*THE REQUEST*:
Find each line in the material below that contains the string "title" and copy those lines out. Matching is case-sensitive.

*EXERCISE MATERIALS*:
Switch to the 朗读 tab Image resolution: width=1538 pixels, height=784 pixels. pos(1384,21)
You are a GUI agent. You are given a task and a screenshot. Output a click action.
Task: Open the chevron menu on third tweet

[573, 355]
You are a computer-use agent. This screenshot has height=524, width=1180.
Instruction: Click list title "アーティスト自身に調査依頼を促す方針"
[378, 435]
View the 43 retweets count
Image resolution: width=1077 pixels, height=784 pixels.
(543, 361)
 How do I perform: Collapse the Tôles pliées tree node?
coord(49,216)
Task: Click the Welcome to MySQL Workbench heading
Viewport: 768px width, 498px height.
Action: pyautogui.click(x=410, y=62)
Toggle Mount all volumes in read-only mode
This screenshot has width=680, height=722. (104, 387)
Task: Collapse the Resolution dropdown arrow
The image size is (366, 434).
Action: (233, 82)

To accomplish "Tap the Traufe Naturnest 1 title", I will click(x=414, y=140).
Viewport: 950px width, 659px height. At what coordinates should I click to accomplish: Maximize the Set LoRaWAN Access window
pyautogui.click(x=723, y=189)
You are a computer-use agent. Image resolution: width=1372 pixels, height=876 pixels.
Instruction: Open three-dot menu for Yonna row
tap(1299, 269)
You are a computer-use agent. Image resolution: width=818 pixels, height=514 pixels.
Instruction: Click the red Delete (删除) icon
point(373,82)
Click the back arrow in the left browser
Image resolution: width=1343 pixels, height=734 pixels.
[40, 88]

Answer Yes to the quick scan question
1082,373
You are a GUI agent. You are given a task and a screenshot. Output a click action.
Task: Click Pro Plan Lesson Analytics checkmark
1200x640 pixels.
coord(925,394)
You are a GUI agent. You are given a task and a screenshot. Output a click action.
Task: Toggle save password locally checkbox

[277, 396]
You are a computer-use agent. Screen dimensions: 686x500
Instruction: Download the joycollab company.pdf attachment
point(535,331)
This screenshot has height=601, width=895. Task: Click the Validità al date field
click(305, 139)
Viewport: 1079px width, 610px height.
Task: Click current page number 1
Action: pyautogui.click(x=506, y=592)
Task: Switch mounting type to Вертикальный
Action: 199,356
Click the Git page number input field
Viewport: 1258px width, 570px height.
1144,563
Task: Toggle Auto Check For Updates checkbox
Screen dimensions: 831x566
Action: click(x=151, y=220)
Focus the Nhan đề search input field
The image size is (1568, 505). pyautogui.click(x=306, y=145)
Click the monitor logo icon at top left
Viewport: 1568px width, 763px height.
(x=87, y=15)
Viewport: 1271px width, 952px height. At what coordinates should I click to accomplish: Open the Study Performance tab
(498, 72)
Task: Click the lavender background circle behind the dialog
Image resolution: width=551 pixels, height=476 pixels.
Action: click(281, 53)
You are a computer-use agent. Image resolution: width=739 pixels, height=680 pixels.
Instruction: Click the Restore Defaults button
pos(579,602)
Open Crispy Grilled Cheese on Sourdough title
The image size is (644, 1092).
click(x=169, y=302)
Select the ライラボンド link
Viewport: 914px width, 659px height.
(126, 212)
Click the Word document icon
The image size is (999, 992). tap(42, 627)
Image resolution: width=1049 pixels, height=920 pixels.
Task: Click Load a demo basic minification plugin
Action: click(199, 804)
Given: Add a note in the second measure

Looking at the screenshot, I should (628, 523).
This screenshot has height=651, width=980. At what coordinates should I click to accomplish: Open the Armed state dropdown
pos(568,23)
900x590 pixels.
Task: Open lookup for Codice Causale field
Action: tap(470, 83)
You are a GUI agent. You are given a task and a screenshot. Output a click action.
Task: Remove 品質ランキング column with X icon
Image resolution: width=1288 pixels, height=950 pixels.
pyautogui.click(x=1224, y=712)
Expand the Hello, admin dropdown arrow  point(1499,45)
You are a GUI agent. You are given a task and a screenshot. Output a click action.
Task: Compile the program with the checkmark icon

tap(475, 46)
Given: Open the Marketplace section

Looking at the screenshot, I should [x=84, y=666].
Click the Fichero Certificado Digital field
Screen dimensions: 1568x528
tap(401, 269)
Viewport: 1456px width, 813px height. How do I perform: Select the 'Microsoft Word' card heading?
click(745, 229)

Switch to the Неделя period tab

*SOLVED PROBLEM*:
Instruction: Click list title "アーティスト自身に調査依頼を促す方針"
To accomplish "Tap the Traufe Naturnest 1 title", I will click(x=414, y=140).
Open Crispy Grilled Cheese on Sourdough title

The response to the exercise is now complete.